Keeping every line intact, repeat the data word for word.

::: MATERIAL SUPPLIED :::

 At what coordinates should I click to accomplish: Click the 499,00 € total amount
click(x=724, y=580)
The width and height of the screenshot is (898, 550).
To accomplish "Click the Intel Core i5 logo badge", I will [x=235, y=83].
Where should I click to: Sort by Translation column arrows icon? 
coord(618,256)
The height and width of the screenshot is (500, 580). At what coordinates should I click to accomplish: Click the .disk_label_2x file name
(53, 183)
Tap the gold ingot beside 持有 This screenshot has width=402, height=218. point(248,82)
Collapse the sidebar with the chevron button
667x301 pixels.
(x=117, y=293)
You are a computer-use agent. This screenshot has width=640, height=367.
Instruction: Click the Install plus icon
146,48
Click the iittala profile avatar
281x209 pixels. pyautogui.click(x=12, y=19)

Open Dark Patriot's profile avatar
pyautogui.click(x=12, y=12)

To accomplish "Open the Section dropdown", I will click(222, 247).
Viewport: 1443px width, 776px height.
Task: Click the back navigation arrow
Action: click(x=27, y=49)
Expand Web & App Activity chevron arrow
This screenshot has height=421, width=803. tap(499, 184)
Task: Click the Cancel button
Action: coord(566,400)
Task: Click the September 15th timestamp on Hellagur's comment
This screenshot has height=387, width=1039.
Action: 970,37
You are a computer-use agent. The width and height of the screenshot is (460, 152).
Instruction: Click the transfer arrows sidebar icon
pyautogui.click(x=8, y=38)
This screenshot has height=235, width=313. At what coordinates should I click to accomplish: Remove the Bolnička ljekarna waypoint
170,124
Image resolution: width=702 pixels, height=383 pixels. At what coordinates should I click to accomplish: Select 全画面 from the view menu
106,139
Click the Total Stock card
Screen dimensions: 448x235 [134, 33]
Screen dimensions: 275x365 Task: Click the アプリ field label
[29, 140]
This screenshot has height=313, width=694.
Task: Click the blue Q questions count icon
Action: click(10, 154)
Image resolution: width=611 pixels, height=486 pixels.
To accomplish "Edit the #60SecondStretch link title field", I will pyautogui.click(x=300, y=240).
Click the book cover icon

:::

**FINAL ANSWER**.
 At what coordinates should I click to accomplish: Click the 499,00 € total amount
click(x=724, y=580)
The width and height of the screenshot is (898, 550).
To accomplish "Click the Intel Core i5 logo badge", I will [x=235, y=83].
Where should I click to: Sort by Translation column arrows icon? 
coord(618,256)
The height and width of the screenshot is (500, 580). At what coordinates should I click to accomplish: Click the .disk_label_2x file name
(53, 183)
Tap the gold ingot beside 持有 This screenshot has width=402, height=218. point(248,82)
Collapse the sidebar with the chevron button
667x301 pixels.
(x=117, y=293)
You are a computer-use agent. This screenshot has width=640, height=367.
Instruction: Click the Install plus icon
146,48
Click the iittala profile avatar
281x209 pixels. pyautogui.click(x=12, y=19)

Open Dark Patriot's profile avatar
pyautogui.click(x=12, y=12)

To accomplish "Open the Section dropdown", I will click(222, 247).
Viewport: 1443px width, 776px height.
Task: Click the back navigation arrow
Action: click(x=27, y=49)
Expand Web & App Activity chevron arrow
This screenshot has height=421, width=803. tap(499, 184)
Task: Click the Cancel button
Action: coord(566,400)
Task: Click the September 15th timestamp on Hellagur's comment
This screenshot has height=387, width=1039.
Action: 970,37
You are a computer-use agent. The width and height of the screenshot is (460, 152).
Instruction: Click the transfer arrows sidebar icon
pyautogui.click(x=8, y=38)
This screenshot has height=235, width=313. At what coordinates should I click to accomplish: Remove the Bolnička ljekarna waypoint
170,124
Image resolution: width=702 pixels, height=383 pixels. At what coordinates should I click to accomplish: Select 全画面 from the view menu
106,139
Click the Total Stock card
Screen dimensions: 448x235 [134, 33]
Screen dimensions: 275x365 Task: Click the アプリ field label
[29, 140]
This screenshot has height=313, width=694.
Task: Click the blue Q questions count icon
Action: click(10, 154)
Image resolution: width=611 pixels, height=486 pixels.
To accomplish "Edit the #60SecondStretch link title field", I will pyautogui.click(x=300, y=240).
Click the book cover icon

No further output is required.